文書の抜粋 ->
§ §
解説:スポーツ通訳者の業務はメッセージの伝達である。通訳業務中に擁護、誘導、助言など、通訳以外の業務を行ってはならない。ただし特別な雇用契約により、そのような業務を求められる場合には、雇用主と共に通訳業務とその他の業務の明確な区分や範囲を定め、共通理解を得た上で業務にあたる。

7.プロフェッショナルな関係の維持

スポーツ通訳者は、従業員、フリーランサー、通訳会社の契約者などの雇用形態にかかわらず、サービスの質に責任を有する。物理的な設備、適切なブリーフィング、仕事内容の明確な理解、特定の状況下での明確な行動規定などといった、業務のパフォーマンスを向上させる労働環境の確保に常に努める。また、スポーツ通訳者は、受け持った仕事を完了するために十分な時間を確保する。業務上の関係者と相互に尊重しあうビジネス関係を構築し、スポーツ通訳者の役割を十分理解してもらえるよう働きかける。

解説:スポーツ通訳者は、特定の組織からの要望に応えながら業務を遂行することもあれば、広範囲な専門性の高い領域やビジネスの状況下で業務を遂行することもある。スポーツ通訳者は、完全に独立した当事者として厳格な規約が定められる場合もあれば、関係者との協力や責任の共有が明示されている状況もある。 スポーツ通訳者はこれらの背景を熟知している必要があり、業務上の関係者にスポーツ通訳者の役割を十分理解してもらえるよう尽力する。

8. 専門性の向上

スポーツ通訳者は、常に専門的な知識と技術の向上に努める。

解説:スポーツ通訳者は、人、サービス、及び業務が時間と共に進化することを認識し、生涯にわたり学習を継続する。絶えず、言語能力と伝達能力、文脈理解と異文化理解を向上させる。また、質の高いサービスを提供し続けるために、業務に関連する技術的な進歩に常に対応する。資格や訓練がまだ確立されていない言語のスポーツ通訳者は、個人で基準を評価し、維持し、更新する場合がある。

9.プロ同士の連帯

スポーツ通訳者は、相互に同業者を尊重し、助け合い、通訳という職業における信用と信頼性を守る。

解説:スポーツ通訳者は、個人の関心を超えて業務に忠実である。スポーツ通訳者は、選手の活躍、スポーツ文化の振興、スポーツ通訳界の発展のために、互いを支え合う。円滑な業務遂行や通訳スキル向上につながる有益な情報を交換し合い、同業者の利益を支援・促進し、スポーツ及び通訳業界に貢献することを目指す。
§ §
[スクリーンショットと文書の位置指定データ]

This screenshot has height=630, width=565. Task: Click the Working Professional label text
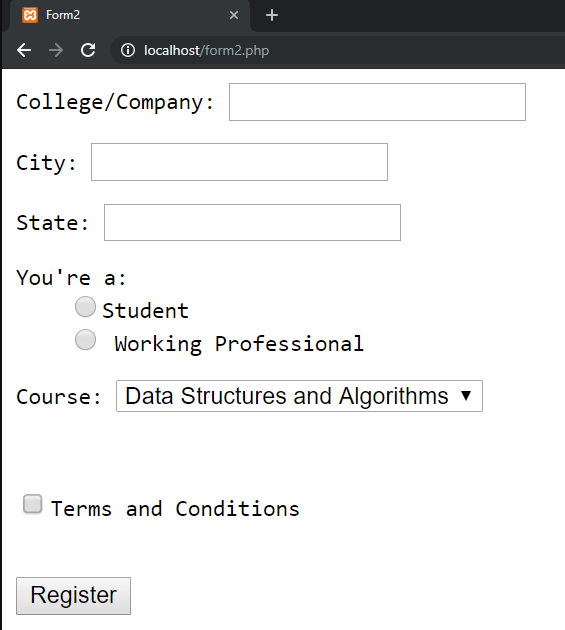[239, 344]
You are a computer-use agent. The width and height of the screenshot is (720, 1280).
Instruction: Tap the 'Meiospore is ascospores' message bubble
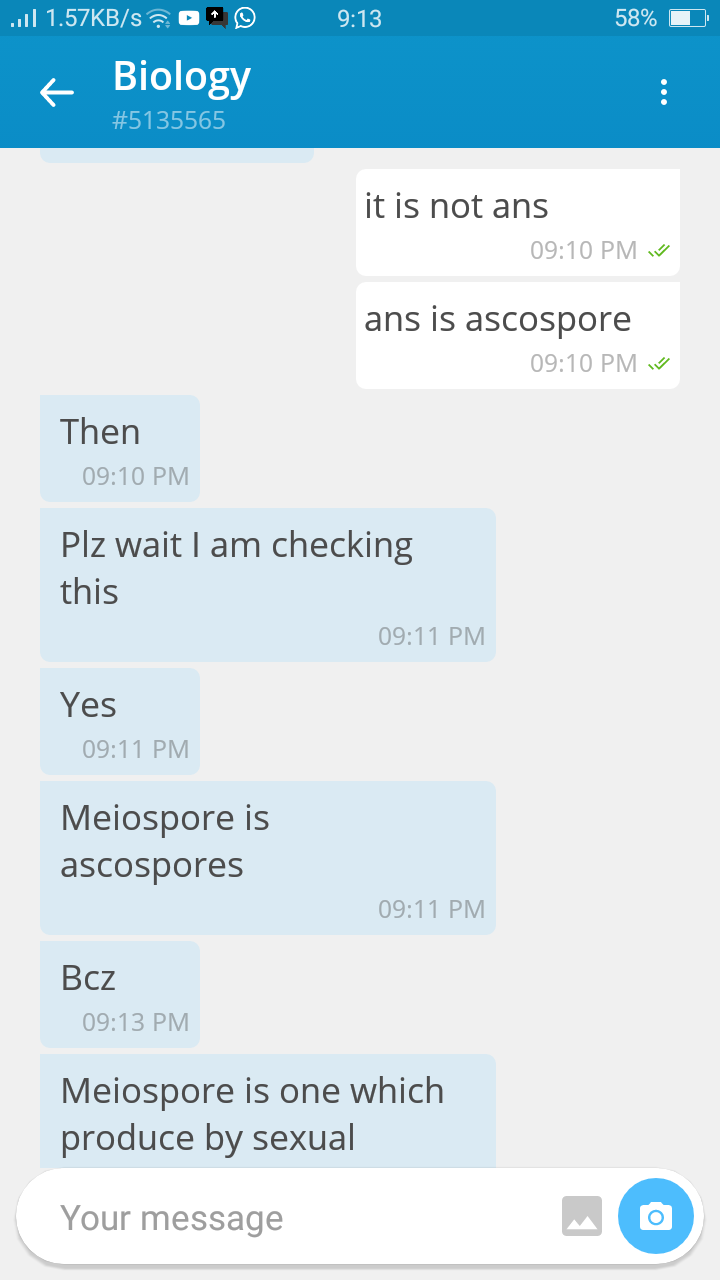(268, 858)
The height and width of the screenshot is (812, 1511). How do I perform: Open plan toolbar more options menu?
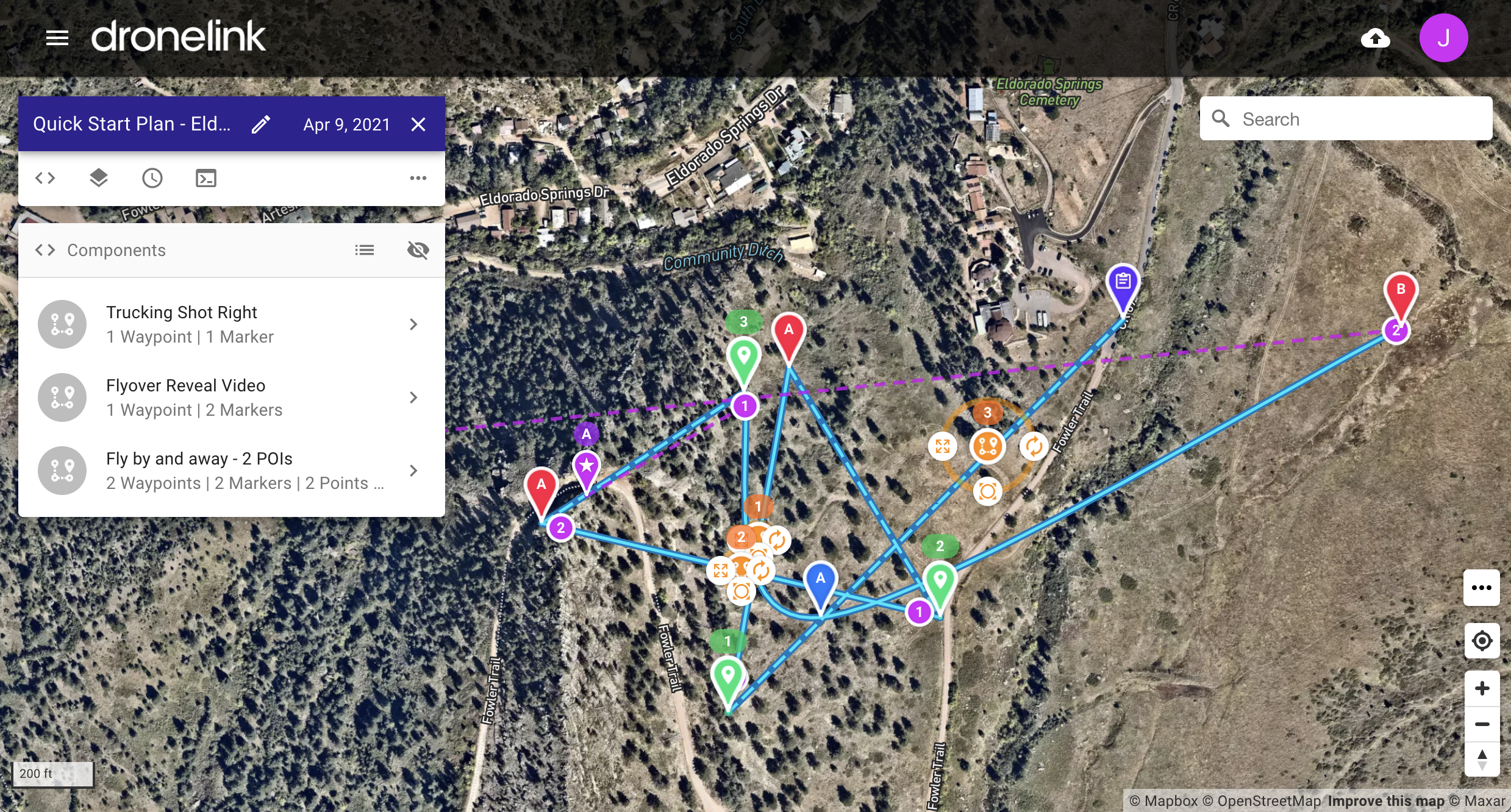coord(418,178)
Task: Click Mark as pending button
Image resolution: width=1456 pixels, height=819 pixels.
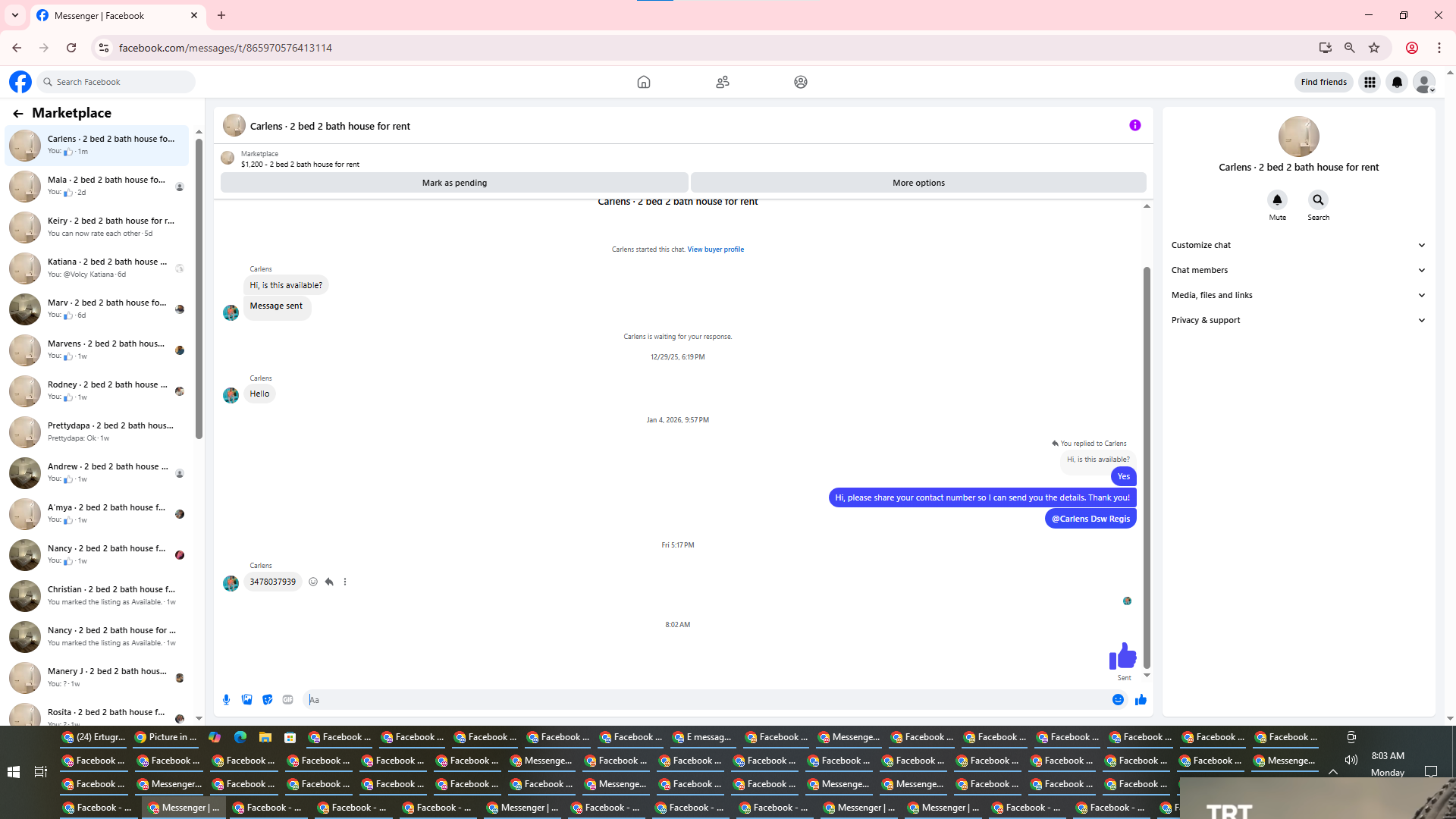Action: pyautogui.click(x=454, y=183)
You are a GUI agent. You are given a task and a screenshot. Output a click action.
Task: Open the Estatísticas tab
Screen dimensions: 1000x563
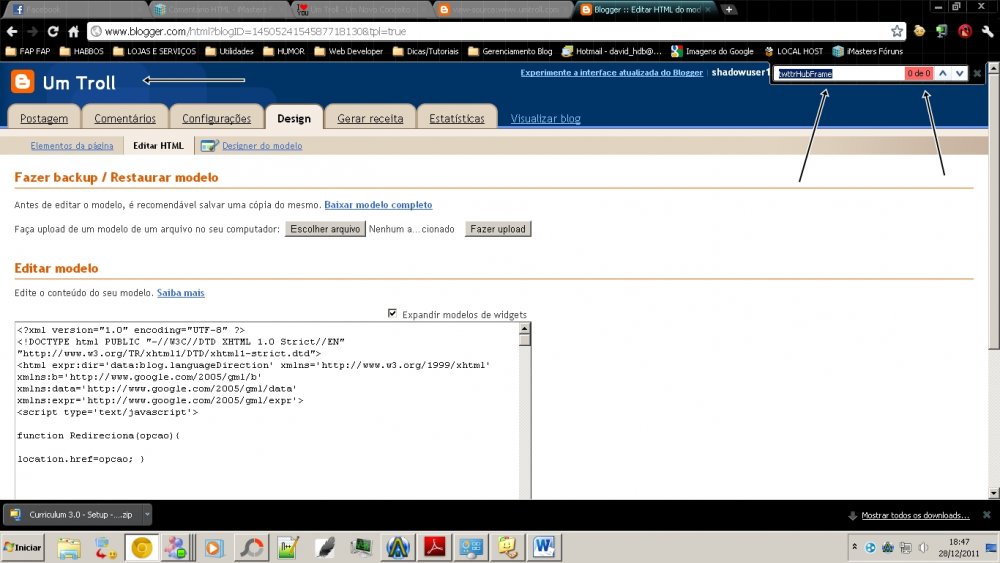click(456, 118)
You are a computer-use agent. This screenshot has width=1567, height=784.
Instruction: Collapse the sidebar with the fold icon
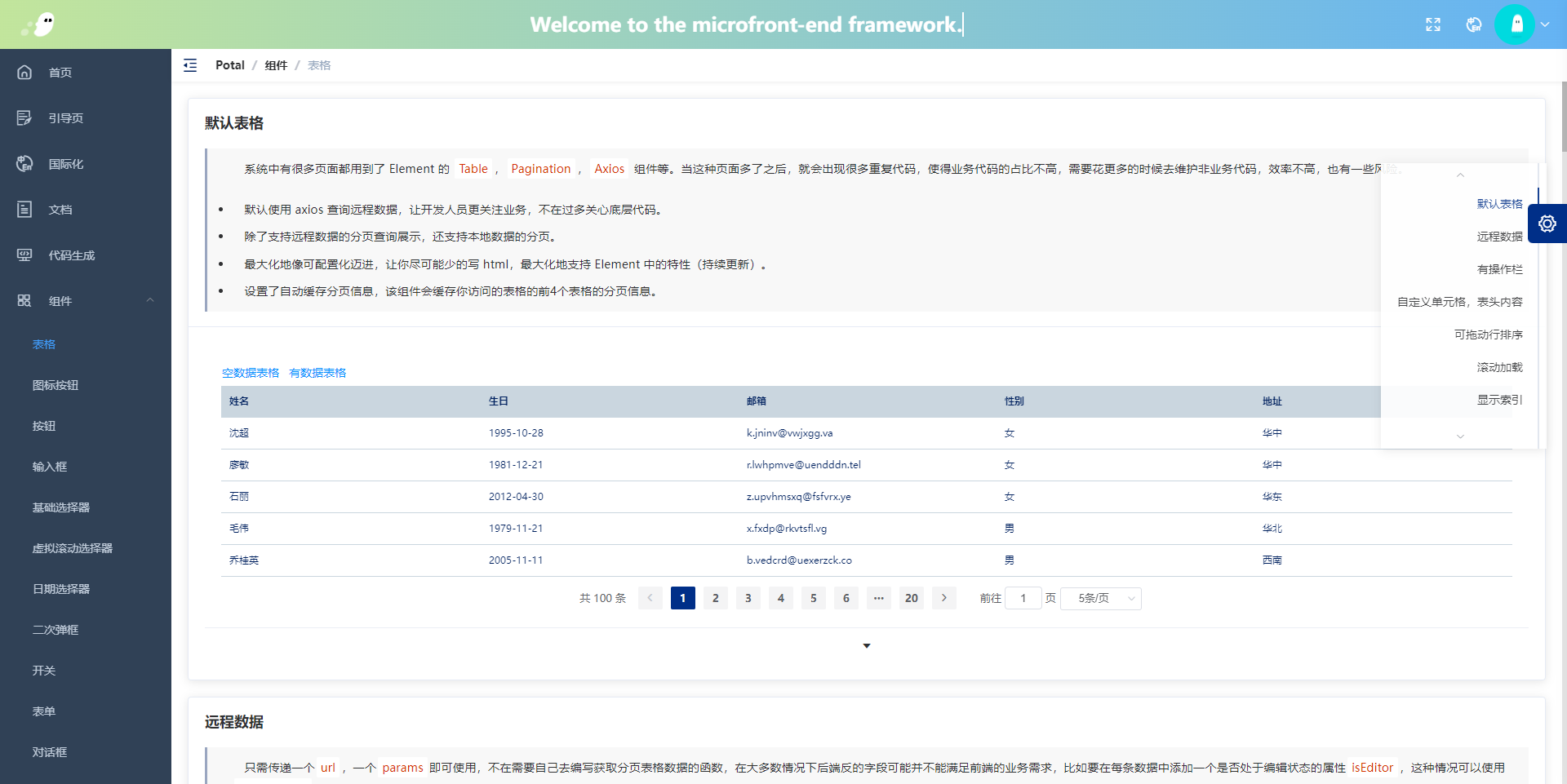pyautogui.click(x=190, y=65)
§ §
やること -> 文書の抜粋のうち、「解説:スポーツ通訳者は、人、」から始まって「業界に貢献することを目指す。」で終わる部分を、「同業者」を「仲間の通訳者」に変えて書き直してください。 この記録は、別のところから持ってきたものです。

回答文 ->
解説:スポーツ通訳者は、人、サービス、及び業務が時間と共に進化することを認識し、生涯にわたり学習を継続する。絶えず、言語能力と伝達能力、文脈理解と異文化理解を向上させる。また、質の高いサービスを提供し続けるために、業務に関連する技術的な進歩に常に対応する。資格や訓練がまだ確立されていない言語のスポーツ通訳者は、個人で基準を評価し、維持し、更新する場合がある。

9.プロ同士の連帯

スポーツ通訳者は、相互に仲間の通訳者を尊重し、助け合い、通訳という職業における信用と信頼性を守る。

解説:スポーツ通訳者は、個人の関心を超えて業務に忠実である。スポーツ通訳者は、選手の活躍、スポーツ文化の振興、スポーツ通訳界の発展のために、互いを支え合う。円滑な業務遂行や通訳スキル向上につながる有益な情報を交換し合い、仲間の通訳者の利益を支援・促進し、スポーツ及び通訳業界に貢献することを目指す。